I was able to implement a solution in this framework.
Would welcome insight into why this solution is slow--is it the custom serialization?

def csr_mult_helper(pair):
    threshold=0.8
    A_row = pair[0][0]  # keep track of the row offset
    B_col = pair[1][0]   # offset for B (this will be a column index, after the transpose op)
    A = sparse.csr_matrix(pair[0][1], pair[0][2])  # non-zero entires, size data
    B = sparse.csr_matrix(pair[1][1], pair[1][2])

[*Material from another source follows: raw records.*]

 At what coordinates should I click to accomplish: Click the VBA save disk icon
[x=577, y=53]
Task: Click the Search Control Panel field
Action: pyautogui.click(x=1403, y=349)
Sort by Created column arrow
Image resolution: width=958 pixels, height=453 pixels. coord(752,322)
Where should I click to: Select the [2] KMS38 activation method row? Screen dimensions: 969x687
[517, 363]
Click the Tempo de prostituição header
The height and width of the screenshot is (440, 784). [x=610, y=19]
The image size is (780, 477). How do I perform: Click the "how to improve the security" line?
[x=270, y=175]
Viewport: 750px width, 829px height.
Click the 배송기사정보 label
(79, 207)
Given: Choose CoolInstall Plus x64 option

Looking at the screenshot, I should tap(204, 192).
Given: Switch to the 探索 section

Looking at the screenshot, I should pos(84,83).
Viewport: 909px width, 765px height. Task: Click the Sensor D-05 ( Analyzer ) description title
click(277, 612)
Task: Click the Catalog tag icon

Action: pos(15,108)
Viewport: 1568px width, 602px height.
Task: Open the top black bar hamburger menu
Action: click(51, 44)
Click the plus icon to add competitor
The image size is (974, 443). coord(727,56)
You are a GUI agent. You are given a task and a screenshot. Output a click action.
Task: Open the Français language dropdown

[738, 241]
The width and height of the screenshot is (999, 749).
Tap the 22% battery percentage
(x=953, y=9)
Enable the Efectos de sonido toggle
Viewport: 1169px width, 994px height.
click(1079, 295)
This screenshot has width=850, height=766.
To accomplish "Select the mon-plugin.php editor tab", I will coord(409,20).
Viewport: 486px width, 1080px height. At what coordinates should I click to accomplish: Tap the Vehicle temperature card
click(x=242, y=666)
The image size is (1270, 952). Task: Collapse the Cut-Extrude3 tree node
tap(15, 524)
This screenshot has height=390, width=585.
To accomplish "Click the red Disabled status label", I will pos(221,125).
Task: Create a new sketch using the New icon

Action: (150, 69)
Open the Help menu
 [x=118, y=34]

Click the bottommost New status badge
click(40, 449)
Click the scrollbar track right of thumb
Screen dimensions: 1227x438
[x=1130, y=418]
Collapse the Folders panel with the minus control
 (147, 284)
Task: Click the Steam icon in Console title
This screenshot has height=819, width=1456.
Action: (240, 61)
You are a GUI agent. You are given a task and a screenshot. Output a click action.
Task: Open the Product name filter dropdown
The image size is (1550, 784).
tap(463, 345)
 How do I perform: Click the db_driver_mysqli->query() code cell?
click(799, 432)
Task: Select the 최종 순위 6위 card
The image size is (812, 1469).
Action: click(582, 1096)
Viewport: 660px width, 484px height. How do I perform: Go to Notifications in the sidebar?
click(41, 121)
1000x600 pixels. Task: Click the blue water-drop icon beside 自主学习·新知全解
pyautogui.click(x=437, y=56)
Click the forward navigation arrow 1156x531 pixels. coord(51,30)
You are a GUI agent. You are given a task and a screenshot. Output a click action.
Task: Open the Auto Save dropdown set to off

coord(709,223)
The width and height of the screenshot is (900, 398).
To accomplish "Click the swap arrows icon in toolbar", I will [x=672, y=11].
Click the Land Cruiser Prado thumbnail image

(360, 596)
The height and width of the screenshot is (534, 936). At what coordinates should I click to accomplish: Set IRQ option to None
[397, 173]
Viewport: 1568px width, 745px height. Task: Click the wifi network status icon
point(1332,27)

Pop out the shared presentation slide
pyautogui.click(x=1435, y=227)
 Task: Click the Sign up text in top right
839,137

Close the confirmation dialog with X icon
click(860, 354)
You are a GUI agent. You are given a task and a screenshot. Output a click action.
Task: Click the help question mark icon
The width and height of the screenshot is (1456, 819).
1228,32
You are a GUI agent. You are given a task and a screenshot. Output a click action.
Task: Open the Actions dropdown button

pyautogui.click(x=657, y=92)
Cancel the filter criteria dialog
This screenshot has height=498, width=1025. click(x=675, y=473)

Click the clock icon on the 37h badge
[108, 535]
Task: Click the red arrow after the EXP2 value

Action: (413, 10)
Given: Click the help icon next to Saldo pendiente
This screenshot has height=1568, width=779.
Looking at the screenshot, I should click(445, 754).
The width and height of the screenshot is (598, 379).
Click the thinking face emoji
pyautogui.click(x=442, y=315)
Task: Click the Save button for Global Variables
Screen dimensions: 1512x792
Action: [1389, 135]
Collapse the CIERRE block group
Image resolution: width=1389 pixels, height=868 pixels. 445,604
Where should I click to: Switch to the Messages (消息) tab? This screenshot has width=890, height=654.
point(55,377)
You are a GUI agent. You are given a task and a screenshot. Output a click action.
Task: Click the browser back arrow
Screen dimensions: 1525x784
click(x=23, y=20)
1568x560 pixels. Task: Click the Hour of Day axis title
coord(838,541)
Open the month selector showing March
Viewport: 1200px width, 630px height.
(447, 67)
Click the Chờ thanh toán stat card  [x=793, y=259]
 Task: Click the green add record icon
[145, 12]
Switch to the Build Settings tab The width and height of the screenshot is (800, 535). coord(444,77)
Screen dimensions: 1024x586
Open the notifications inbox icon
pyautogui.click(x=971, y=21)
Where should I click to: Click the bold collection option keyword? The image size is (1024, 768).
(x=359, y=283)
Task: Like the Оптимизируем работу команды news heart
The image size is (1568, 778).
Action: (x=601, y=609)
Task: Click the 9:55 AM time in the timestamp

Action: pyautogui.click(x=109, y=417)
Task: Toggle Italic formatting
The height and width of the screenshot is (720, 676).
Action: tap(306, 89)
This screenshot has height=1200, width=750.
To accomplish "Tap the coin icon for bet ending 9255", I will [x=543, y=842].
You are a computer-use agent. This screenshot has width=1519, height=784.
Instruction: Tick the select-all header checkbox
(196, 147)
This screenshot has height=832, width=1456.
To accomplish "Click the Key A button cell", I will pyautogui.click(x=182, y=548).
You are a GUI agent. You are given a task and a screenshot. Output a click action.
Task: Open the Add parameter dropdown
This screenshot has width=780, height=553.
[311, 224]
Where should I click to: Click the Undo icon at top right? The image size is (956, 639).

    C = A * B.T  # scipy sparse mat mul

    for row_idx, row in enumerate(C):  # I think it would be better to use a filter Transformation instead
        col_indices = row.indices      #  but I had trouble with the row and column index book keeping
        col_values = row.data

        for col_idx, val in zip(col_indices, col_values):
            if val > threshold:
                yield (A_row + row_idx, B_col + col_idx, val)  # source vector, target vector, cosine score            

def parallelize_sparse_csr(M, rows_per_chunk=1):
    [rows, cols] = M.shape
    i_row = 0
    submatrices = []
    while i_row < rows:
        current_chunk_size = min(rows_per_chunk, rows - i_row)
        submat = M[i_row:(i_row + current_chunk_size)]
        submatrices.append(   (i_row,                                #  offset
                              (submat.data, submat.indices, submat.indptr),  # sparse matrix data
                              (current_chunk_size, cols)) )      # sparse matrix shape
        i_row += current_chunk_size
    return sc.parallelize(submatrices)

########## generate test data ###########
K,L,M,N = 5,2000,3,2000  # matrix dimensions (toy example)
A_ = sparse.rand(K,L, density=0.1, format='csr')
B_ = sparse.rand(M,N, density=0.1, format='csr')
print("benchmark: {} \n".format((A_ * B_.T).todense()))  # benchmark solution for comparison

########## parallelize, multiply, and filter #########
t_start = time.time()
A = parallelize_sparse_csr(A_, rows_per_chunk=10)
B = parallelize_sparse_csr(B_, rows_per_chunk=10) # number of elements per partition, from B
            # warning: this code breaks if the B_ matrix rows_per_chunk parameter != 1
            # although I don't understand why yet

print("custom pyspark solution: ")
result = A.cartesian(B).flatMap(csr_mult_helper).collect()
print(results)

print("\n {} s elapsed".format(time.time() - t_start))